In two days the Federal Communications Commission will open bidding on licenses for the wireless spectrum currently occupied by analog television signals. The decisions of companies that win those national licenses will determine the shape of wireless communications in the United States for years to come.
As large corporations calculate how to remake the national wireless communications markets, the federal government must also invest directly in advanced telecommunications infrastructure to build a safe, strong, and resilient United States. Federal investment in wireless broadband is needed to ensure our ability to respond rapidly and effectively to homeland security threats and natural disasters. The failures of communications networks during the 9/11 attacks and in the wake of Hurricane Katrina demonstrate the importance of investing in a robust and redundant infrastructure.
The importance of a national broadband infrastructure is analogous to the national interstate system spearheaded by President Eisenhower. Dubbed the “National Defense Highway System,” the network of roads connecting the entire country promoted national unity and commerce, and supported defense by allowing reliable, rapid transport of military equipment from state to state.
Americans would find it hard to imagine their country without access to the advanced highway system of the 20th century. But in order to meet the demands of catastrophe or defense, all Americans in the 21st century need access to telecommunications services that are continually upgraded, robust, redundant, and able to withstand multiple threats and uses. The federal government must revamp its broadband policy and invest in ubiquitous broadband for the new century.
President Bush suggested in 2004 that the United States should have “universal, affordable access to broadband technology by the year 2007.” Four years later, we have nothing resembling this system. The plan did not founder because of technological failures. Rather, the fact that half the country is not connected to an advanced high-speed communications network is a failure of public policy.

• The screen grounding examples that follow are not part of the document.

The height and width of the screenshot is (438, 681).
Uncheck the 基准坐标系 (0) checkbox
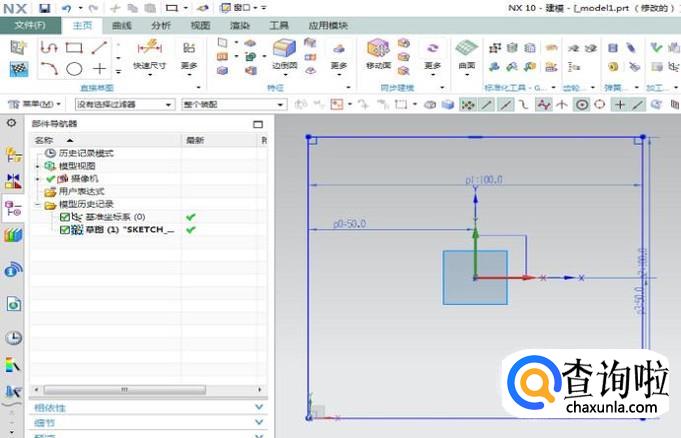click(65, 217)
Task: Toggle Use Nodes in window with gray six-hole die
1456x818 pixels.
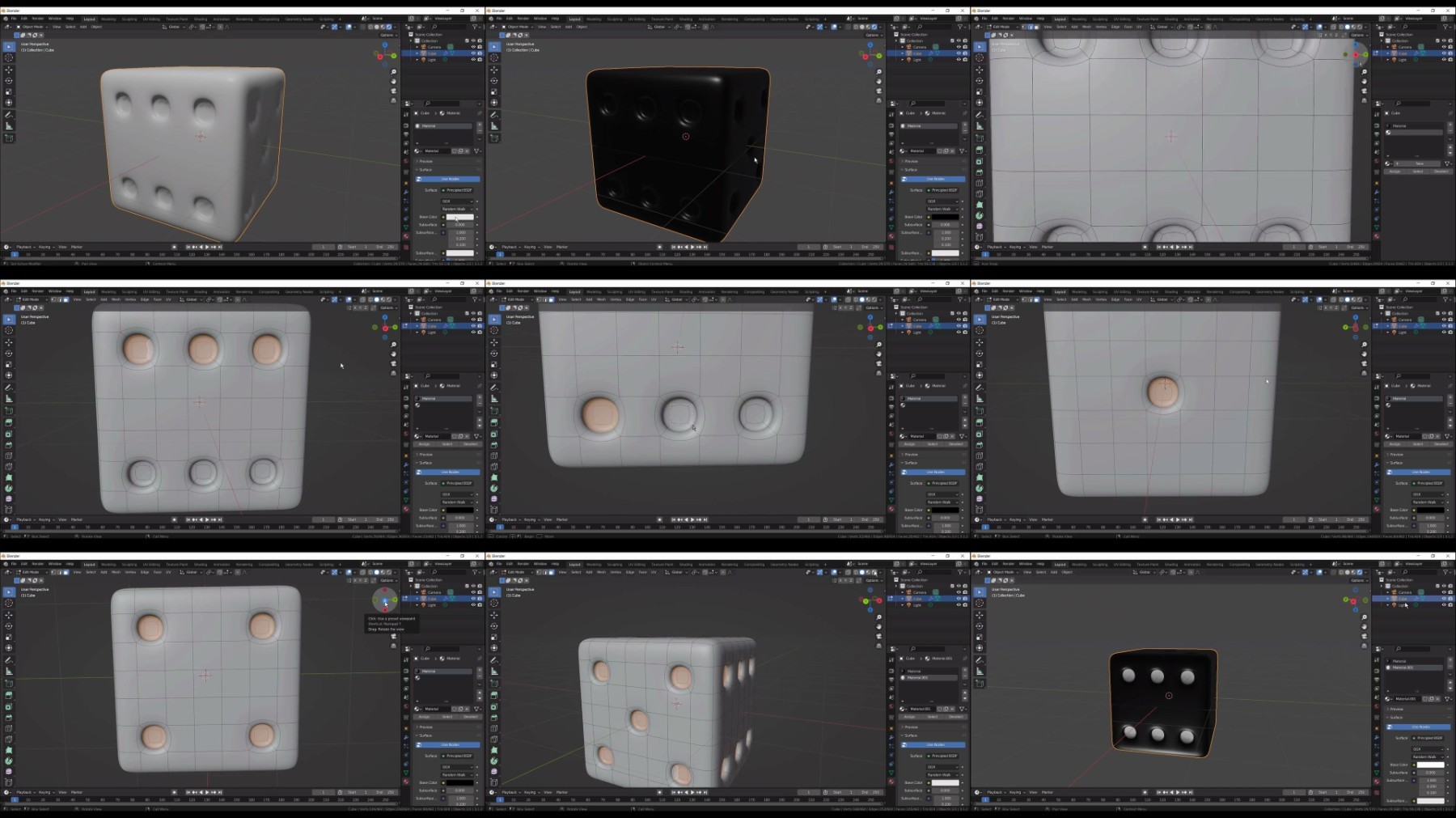Action: pyautogui.click(x=450, y=179)
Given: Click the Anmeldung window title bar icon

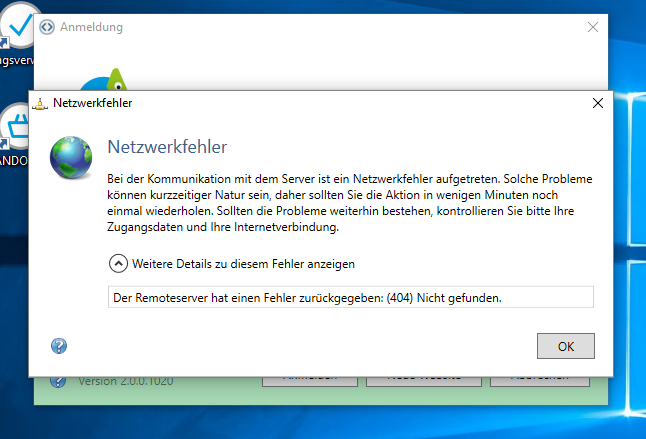Looking at the screenshot, I should [47, 27].
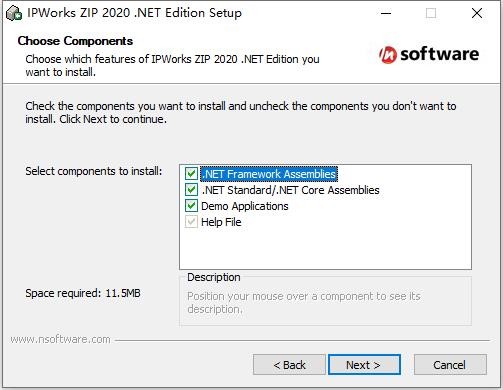Go to the previous step with Back
The height and width of the screenshot is (390, 503).
(x=289, y=365)
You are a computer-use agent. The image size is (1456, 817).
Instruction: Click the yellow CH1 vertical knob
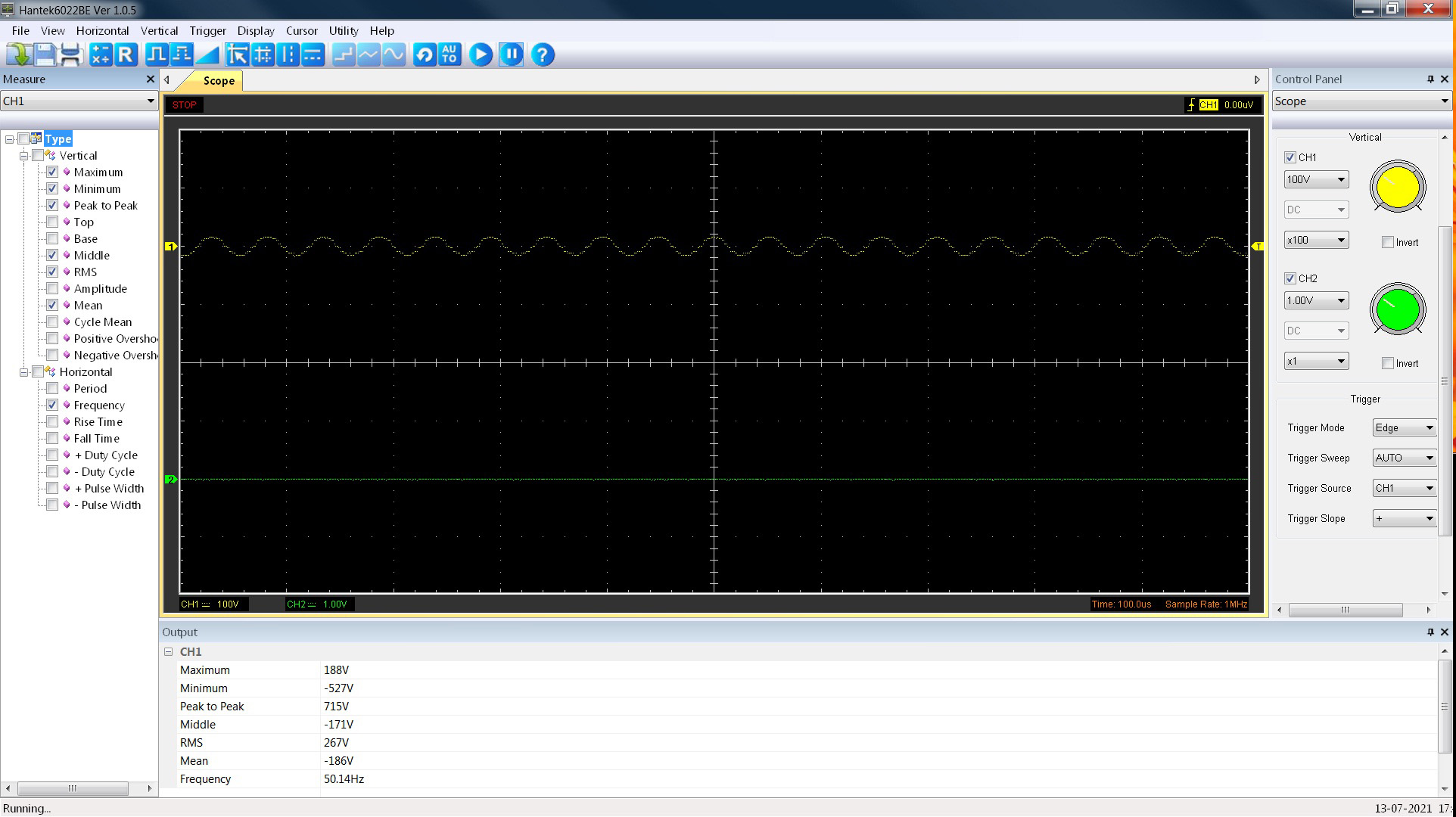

The result of administration neglect, industry intransigence, and the incompetence of a Federal Communications Commission—apparently "captured" by the industry it is supposed to regulate—has left the American people and most policymakers with no clear idea where broadband services are deployed in the United States. There is no credible dispute that the United States has fallen behind Canada and France and Japan and a dozen other industrial countries in broadband deployment.
The policy of relying on “market forces” that the Bush administration claimed for seven years would propel broadband access is irresponsible and insufficient. In my new report from Science Progress, "Ubiquity Requires Redundancy: The Case for Federal Investment in Broadband," I argue that without a robust broadband network connecting urban and rural America, the country is not only less competitive in the global economy, we will be ill-prepared to respond to national security threats and natural disasters.
The goal of federal investment in broadband should be first and foremost to ensure our ability to respond to threats to our homeland security and to natural disasters. Directly connected to this goal is the availability of advanced telecommunications services in our health care and educational systems—the modernization of which is key to our nation’s ability to respond to threats to our national security and public safety immediately and over the coming decades.
Without ubiquitous and redundant broadband our first responders could be crippled by the lack of effective communications in the event of a terrorist attack or natural disaster. Similarly, our educational and health care institutions need to be able to communicate quickly and effectively in case of a pandemic. In addition, the National Institutes of Health and our academic community need to be positioned to conduct research and development on all of the technologies needed to maintain our nation’s national defense and public safety.
In meeting these goals, federal investment should make certain that the U.S. communications infrastructure is continually upgraded, robust, redundant, and able to withstand multiple threats and uses. The public should not be left to rely on any one technology, but rather on multiple technologies—each able to operate with the other, and each able to serve important needs if the other technologies are destroyed or compromised. Market forces will not guarantee this result.